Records
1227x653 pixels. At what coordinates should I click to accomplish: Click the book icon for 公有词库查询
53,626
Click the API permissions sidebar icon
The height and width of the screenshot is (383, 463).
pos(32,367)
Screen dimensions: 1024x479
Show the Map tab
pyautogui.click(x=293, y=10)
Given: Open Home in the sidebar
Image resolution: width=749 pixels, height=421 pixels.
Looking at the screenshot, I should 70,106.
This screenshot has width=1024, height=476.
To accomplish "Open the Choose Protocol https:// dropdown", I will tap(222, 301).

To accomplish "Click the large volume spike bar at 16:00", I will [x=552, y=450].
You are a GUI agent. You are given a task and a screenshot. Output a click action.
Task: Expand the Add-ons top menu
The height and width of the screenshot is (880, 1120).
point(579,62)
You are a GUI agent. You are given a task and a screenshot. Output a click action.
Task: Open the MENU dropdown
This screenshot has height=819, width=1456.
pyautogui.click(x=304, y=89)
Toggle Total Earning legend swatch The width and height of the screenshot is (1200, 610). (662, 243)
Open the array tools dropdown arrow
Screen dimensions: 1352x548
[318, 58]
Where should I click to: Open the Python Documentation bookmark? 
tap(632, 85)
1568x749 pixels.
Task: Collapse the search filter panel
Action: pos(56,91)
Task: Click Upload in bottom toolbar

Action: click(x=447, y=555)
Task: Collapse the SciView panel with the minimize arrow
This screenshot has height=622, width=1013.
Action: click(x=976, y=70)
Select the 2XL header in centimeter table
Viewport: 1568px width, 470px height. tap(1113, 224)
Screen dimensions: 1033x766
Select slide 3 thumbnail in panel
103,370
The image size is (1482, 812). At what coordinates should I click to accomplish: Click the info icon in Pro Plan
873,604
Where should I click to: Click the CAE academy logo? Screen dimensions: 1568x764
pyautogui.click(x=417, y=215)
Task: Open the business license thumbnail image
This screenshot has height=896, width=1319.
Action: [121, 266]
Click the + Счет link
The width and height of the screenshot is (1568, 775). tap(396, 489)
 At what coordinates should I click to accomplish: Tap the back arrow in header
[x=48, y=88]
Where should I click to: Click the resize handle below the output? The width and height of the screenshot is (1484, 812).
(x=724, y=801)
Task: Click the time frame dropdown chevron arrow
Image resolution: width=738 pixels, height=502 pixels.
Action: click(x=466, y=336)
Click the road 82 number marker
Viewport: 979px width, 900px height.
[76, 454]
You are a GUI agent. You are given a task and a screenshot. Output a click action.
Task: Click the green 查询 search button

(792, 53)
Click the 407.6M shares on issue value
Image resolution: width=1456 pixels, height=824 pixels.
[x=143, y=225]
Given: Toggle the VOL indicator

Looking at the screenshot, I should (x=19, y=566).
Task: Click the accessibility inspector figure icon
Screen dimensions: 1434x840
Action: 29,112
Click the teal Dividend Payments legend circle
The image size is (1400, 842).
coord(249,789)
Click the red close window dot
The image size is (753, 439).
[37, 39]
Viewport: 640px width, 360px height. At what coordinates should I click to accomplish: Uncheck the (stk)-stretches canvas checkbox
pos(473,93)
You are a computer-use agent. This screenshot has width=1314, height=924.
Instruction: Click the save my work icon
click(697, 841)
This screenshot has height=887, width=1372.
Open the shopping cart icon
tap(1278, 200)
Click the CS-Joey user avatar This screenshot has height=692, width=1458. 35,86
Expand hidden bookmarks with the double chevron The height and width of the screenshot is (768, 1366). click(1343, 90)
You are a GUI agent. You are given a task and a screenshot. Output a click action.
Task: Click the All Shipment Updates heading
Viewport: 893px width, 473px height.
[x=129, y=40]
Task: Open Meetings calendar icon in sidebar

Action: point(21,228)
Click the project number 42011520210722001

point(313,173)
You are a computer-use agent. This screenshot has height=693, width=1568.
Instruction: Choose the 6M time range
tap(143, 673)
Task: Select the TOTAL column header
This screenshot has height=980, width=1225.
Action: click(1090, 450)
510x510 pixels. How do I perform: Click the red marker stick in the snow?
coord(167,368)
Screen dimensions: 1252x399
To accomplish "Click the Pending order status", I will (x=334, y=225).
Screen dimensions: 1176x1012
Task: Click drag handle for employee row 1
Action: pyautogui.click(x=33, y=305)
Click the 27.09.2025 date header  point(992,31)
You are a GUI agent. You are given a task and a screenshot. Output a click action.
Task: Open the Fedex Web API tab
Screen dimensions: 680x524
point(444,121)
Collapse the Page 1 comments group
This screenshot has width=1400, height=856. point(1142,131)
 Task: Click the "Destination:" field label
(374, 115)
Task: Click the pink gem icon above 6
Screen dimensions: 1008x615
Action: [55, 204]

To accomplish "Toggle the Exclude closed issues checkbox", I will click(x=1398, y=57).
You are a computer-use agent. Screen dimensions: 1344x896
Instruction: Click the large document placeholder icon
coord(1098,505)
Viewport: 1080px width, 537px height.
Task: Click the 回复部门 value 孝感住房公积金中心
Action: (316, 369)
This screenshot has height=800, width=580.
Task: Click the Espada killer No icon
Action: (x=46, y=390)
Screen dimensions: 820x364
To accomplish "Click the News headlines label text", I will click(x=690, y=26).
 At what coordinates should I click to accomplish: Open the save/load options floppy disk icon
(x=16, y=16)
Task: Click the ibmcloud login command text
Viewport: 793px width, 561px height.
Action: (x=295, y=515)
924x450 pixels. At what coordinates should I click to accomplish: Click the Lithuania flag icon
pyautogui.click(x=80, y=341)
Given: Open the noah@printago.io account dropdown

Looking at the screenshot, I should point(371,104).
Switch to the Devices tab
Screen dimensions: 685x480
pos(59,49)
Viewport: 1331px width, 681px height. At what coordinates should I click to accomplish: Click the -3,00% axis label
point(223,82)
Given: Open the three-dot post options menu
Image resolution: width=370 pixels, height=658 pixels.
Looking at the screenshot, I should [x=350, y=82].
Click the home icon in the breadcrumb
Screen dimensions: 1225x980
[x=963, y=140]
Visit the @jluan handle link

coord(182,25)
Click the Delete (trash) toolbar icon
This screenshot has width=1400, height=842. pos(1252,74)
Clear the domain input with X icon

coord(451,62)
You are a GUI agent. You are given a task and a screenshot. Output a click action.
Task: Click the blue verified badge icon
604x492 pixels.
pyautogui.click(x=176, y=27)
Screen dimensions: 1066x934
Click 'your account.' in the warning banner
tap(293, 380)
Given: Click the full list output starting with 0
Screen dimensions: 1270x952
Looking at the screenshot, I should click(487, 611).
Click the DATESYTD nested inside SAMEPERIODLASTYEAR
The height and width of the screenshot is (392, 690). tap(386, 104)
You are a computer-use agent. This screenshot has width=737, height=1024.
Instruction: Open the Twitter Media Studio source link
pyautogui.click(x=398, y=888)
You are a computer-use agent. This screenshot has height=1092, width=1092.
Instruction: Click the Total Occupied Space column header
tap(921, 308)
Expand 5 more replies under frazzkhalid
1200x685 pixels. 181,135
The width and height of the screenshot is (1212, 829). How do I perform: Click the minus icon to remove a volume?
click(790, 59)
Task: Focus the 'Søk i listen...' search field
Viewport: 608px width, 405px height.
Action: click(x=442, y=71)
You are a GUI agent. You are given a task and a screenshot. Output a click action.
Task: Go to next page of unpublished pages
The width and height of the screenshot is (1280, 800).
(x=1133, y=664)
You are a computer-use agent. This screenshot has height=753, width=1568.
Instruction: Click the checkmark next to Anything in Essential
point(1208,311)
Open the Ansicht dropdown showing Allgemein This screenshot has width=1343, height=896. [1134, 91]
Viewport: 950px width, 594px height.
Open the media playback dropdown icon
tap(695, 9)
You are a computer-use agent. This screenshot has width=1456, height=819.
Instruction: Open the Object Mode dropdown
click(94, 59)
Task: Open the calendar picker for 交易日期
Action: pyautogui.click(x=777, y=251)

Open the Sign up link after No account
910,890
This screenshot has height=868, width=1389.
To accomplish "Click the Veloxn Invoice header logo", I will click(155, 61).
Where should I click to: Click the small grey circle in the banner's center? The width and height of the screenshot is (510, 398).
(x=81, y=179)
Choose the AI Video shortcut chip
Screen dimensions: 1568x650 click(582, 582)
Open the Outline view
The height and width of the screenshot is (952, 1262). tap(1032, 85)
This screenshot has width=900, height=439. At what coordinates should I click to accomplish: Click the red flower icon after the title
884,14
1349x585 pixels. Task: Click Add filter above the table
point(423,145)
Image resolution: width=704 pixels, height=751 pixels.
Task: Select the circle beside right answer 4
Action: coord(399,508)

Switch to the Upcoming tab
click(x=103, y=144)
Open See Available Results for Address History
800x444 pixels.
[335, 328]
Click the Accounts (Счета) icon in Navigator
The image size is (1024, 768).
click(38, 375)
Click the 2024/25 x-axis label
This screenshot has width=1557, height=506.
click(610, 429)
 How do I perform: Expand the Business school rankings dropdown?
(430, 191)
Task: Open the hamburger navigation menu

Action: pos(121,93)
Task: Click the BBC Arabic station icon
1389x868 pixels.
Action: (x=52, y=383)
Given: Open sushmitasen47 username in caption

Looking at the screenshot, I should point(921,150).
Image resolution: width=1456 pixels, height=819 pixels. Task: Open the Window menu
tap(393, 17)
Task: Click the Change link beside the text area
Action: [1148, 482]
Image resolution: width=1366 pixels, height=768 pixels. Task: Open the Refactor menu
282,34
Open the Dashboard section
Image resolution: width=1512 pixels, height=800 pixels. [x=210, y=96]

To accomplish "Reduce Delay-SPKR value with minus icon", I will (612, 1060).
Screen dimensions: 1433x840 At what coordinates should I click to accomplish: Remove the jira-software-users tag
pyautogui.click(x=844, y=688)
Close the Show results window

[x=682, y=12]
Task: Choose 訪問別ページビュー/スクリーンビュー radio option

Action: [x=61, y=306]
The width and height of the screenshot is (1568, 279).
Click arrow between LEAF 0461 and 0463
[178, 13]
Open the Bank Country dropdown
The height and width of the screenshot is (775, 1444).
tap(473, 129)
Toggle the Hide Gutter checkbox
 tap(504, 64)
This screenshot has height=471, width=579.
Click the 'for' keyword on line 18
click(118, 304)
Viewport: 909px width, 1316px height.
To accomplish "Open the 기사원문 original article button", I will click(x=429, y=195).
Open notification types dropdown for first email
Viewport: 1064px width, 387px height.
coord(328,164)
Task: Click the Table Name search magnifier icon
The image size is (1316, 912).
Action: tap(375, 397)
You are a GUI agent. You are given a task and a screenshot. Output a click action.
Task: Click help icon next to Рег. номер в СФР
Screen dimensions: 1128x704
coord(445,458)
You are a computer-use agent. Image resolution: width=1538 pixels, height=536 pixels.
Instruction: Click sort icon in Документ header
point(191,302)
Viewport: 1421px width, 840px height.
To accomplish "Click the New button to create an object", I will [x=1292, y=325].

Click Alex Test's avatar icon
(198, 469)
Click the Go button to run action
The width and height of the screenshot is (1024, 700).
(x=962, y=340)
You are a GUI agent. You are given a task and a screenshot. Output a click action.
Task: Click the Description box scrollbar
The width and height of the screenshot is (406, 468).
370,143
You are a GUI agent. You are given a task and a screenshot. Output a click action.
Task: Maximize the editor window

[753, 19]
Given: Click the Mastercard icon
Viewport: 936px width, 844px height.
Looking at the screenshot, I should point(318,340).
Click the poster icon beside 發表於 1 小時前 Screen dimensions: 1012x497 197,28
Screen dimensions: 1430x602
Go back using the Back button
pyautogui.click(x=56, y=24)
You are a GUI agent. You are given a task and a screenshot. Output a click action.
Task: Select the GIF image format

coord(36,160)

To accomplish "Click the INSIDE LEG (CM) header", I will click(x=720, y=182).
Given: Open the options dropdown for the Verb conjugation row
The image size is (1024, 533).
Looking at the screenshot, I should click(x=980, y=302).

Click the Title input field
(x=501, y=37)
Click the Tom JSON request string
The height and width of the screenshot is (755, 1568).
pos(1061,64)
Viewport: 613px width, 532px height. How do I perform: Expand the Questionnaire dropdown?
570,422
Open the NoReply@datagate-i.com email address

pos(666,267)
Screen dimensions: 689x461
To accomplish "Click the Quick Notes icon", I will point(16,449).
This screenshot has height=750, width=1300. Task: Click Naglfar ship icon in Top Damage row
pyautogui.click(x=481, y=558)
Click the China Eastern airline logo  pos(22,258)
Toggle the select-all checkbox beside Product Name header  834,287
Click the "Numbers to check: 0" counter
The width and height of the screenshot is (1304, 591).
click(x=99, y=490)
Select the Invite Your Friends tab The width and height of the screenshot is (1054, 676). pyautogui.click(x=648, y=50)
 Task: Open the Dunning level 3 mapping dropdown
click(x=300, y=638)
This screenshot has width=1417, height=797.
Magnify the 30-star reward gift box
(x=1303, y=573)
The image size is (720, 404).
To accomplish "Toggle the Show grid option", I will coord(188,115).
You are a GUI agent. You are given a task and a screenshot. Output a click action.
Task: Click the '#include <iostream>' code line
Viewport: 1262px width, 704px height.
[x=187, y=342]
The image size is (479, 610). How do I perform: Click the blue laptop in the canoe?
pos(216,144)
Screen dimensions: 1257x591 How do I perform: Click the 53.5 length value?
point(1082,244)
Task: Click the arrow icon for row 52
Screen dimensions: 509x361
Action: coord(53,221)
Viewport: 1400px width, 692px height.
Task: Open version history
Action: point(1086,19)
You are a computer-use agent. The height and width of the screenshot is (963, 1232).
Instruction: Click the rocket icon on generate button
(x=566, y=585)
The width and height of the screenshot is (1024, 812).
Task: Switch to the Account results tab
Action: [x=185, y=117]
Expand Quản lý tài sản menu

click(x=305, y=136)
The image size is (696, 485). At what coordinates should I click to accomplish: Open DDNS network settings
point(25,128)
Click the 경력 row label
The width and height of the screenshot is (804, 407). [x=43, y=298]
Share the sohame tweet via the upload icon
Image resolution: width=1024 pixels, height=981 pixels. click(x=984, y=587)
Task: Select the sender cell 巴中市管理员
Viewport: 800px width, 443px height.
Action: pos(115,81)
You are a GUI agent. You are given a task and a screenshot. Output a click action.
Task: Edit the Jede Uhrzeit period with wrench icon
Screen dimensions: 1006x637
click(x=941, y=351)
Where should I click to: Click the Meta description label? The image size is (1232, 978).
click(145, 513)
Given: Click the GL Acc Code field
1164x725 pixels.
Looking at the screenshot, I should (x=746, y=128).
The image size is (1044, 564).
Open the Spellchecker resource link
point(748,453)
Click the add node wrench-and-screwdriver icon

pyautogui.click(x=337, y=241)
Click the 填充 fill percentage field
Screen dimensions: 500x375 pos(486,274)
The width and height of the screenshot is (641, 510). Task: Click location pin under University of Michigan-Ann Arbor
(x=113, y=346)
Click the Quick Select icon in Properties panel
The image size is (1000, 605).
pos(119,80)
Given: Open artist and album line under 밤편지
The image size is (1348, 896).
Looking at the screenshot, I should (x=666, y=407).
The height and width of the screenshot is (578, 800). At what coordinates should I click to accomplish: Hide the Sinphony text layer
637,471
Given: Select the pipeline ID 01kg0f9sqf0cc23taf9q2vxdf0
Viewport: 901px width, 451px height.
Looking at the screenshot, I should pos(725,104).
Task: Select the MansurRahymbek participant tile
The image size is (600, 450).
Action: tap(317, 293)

→ **PROBLEM DESCRIPTION**
Express the lines of the entries from the one containing "Given: Open the options" through the one containing "Toggle the select-all", both included, as a JSON list of strings with one string per line. Leave out blank lines.

→ **FULL SOLUTION**
[
  "Given: Open the options dropdown for the Verb conjugation row",
  "The image size is (1024, 533).",
  "Looking at the screenshot, I should click(x=980, y=302).",
  "Click the Title input field",
  "(x=501, y=37)",
  "Click the Tom JSON request string",
  "The height and width of the screenshot is (755, 1568).",
  "pos(1061,64)",
  "Viewport: 613px width, 532px height. How do I perform: Expand the Questionnaire dropdown?",
  "570,422",
  "Open the NoReply@datagate-i.com email address",
  "pos(666,267)",
  "Screen dimensions: 689x461",
  "To accomplish \"Click the Quick Notes icon\", I will point(16,449).",
  "This screenshot has height=750, width=1300. Task: Click Naglfar ship icon in Top Damage row",
  "pyautogui.click(x=481, y=558)",
  "Click the China Eastern airline logo  pos(22,258)",
  "Toggle the select-all checkbox beside Product Name header  834,287"
]